» RAW DATA
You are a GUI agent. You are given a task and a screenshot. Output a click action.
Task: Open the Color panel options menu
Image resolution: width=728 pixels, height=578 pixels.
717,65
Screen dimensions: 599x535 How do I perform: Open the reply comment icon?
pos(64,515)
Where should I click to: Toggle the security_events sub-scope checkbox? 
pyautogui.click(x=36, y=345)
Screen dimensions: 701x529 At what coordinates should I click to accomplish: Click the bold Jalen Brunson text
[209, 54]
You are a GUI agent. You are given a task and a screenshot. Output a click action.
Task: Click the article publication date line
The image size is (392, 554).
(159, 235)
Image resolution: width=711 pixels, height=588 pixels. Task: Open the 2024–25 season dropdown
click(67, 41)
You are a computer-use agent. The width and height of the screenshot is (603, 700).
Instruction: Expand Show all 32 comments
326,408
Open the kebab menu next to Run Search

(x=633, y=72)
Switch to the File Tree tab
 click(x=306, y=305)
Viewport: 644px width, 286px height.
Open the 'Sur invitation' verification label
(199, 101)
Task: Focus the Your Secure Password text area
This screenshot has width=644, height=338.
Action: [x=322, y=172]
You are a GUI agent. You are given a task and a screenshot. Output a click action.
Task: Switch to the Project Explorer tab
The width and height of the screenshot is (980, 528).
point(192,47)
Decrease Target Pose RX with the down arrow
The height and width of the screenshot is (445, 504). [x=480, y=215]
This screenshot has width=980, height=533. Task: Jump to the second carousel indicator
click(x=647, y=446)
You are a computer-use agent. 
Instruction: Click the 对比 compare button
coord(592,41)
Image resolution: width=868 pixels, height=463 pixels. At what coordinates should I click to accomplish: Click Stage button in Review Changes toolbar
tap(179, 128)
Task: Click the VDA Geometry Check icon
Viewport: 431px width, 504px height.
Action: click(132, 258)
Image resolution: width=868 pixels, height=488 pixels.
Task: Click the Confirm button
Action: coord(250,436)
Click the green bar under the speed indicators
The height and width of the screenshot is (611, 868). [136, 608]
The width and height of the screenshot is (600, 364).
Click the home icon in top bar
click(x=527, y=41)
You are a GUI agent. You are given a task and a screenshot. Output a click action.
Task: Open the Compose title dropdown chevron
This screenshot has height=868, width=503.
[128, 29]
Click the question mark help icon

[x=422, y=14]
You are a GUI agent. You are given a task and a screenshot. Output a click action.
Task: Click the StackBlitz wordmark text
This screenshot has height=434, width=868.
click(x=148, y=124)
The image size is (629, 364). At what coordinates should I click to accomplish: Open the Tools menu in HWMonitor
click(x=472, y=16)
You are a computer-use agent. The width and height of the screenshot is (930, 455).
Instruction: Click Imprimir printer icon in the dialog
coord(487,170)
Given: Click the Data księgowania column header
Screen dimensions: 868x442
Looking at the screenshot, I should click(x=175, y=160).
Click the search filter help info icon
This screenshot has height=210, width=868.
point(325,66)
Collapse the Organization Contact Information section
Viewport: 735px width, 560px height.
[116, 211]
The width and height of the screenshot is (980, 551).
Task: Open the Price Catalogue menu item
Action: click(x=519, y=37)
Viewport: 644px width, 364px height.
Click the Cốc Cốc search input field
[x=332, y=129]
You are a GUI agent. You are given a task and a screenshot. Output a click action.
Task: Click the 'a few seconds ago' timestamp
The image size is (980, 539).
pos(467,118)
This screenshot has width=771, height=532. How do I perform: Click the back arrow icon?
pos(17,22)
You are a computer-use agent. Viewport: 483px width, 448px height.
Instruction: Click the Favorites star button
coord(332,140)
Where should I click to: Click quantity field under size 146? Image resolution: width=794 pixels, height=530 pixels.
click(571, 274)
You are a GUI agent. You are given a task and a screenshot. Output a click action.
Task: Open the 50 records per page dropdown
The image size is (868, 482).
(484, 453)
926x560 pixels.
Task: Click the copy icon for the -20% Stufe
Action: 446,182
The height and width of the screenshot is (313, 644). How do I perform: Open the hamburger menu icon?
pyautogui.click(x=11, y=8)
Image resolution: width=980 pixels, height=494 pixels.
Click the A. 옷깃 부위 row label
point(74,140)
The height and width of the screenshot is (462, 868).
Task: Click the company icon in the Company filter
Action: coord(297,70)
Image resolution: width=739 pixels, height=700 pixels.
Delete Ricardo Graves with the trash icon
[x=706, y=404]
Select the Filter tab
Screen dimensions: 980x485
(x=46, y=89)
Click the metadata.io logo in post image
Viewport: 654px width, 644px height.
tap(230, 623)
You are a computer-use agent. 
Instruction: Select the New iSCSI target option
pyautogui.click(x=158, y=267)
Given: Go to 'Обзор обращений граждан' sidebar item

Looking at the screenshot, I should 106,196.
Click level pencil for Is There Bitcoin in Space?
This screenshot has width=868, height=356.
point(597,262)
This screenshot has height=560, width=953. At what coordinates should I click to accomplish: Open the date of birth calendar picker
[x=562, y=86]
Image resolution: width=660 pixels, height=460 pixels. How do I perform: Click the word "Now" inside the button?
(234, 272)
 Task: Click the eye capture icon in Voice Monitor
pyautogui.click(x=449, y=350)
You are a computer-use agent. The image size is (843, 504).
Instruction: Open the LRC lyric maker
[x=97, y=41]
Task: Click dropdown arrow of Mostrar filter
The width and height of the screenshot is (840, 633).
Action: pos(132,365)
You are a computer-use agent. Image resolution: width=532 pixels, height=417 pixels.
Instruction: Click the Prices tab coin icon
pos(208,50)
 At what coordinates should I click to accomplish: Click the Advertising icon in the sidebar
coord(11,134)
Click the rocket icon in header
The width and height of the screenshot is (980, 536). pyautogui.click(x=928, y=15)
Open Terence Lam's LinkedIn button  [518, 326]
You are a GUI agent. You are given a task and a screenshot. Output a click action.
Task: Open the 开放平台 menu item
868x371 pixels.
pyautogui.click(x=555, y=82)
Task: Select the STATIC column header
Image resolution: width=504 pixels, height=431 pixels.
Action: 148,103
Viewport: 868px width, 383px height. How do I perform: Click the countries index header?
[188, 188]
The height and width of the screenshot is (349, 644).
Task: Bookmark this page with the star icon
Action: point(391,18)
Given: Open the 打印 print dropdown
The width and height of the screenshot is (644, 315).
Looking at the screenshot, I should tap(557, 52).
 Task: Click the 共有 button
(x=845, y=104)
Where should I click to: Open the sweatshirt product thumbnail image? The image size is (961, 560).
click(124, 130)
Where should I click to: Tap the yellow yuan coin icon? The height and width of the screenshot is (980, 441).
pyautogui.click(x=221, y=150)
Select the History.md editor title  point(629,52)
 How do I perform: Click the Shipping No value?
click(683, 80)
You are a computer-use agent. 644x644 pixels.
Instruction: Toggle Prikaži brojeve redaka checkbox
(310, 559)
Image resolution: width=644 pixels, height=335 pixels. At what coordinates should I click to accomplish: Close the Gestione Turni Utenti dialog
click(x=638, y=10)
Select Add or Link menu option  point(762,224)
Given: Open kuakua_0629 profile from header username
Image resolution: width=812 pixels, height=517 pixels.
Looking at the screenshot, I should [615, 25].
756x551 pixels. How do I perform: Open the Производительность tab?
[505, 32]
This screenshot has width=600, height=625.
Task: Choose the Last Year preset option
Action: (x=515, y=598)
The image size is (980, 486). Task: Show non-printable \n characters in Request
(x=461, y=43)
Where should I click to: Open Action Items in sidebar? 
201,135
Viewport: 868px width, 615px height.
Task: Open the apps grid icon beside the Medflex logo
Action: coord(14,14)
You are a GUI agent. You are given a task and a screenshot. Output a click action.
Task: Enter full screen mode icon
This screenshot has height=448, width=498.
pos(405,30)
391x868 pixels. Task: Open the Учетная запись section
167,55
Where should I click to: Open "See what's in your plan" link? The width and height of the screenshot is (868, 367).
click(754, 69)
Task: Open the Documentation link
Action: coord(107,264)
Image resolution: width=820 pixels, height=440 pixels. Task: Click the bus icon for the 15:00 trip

» EXERCISE AIM
For each line of the material that contains "column", return a copy.

» YOUR RESPONSE
Given: Click the Data księgowania column header
Task: Select the STATIC column header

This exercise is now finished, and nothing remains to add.